I'm not an expert, but one thing I heard is the key to cutting a lot of weight is to use some kind of supplement that helps retain nitrogen in the muscles. Anyone have any ideas what that might be? I never figured it out.
Last edited by David Copperfeels; 03-24-2017 at 06:22 PM.
I have 2 hour weigh ins and usually my weight class weighs in at noon. I try to walk around 225-230 and start watching my weight fluctuations in the last few weeks before the meet. I want to walk in and weigh in right under 105 kg.
My fault is undereating before a weigh in when I travel. I have to travel with my own digital scale from now in so if I am tracking low the day before I can go ahead and eat a little more. there is no reason to come in to far under.
So no I don't cut . My body wants to go back to the lower 220's if I am not forcing feeding myself to 231.
Count macros. I stay within a couple of lbs of my comp weight and I'll never water cut again.
I have no plans to compete in the foreseeable future but just being curious here. Wouldn't it be easier to train year round a few pounds *below* the limit weight, and eat a little more for a couple weeks before the meet so that you get a nice boost in performance from the extra cals just when you need it?

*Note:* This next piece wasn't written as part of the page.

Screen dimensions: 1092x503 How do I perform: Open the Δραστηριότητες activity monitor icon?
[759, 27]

Yes but what if you are just a few pounds *above* the next lower weight class. If you're 215, you may as well compete at 220 but if you're 205, may as well cut to 198
Edit. Assuming a 2 hour weigh in and that you're not trying for anything special, like winning a big meet or some kind of record.
Last edited by Dag; 03-25-2017 at 07:49 AM.

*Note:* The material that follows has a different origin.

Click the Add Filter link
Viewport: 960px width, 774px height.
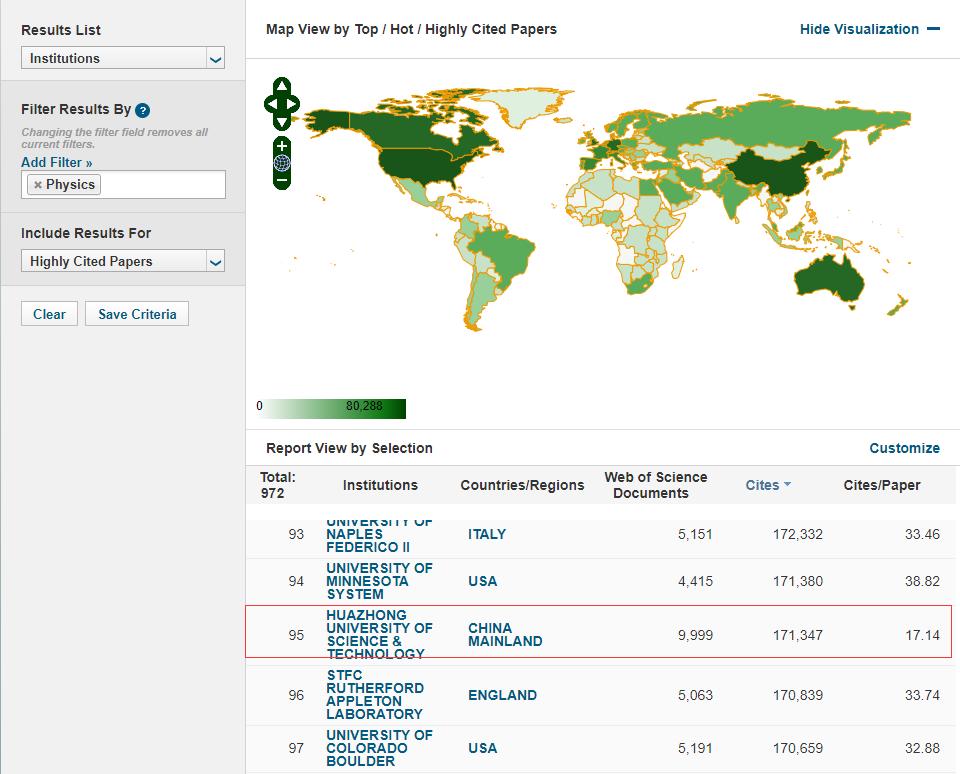[x=56, y=162]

What kind of body fat percentages are you guys talking about starting with here? It makes all the difference but I don't see anybody reporting it.
It's not so much about body fat as dehydration and carb depletion. If you cut 10 pounds, say from 208 to 198, the goal is to weigh 198 for about as long as it takes to stand on the scale then be back to normal weight when you lift. Extreme examples are guys that walk around at 240-250 and compete at 220. By the time they lift, they want to be 240 again. Of course that's a 24 hour weigh in but just to illustrate what I'm saying.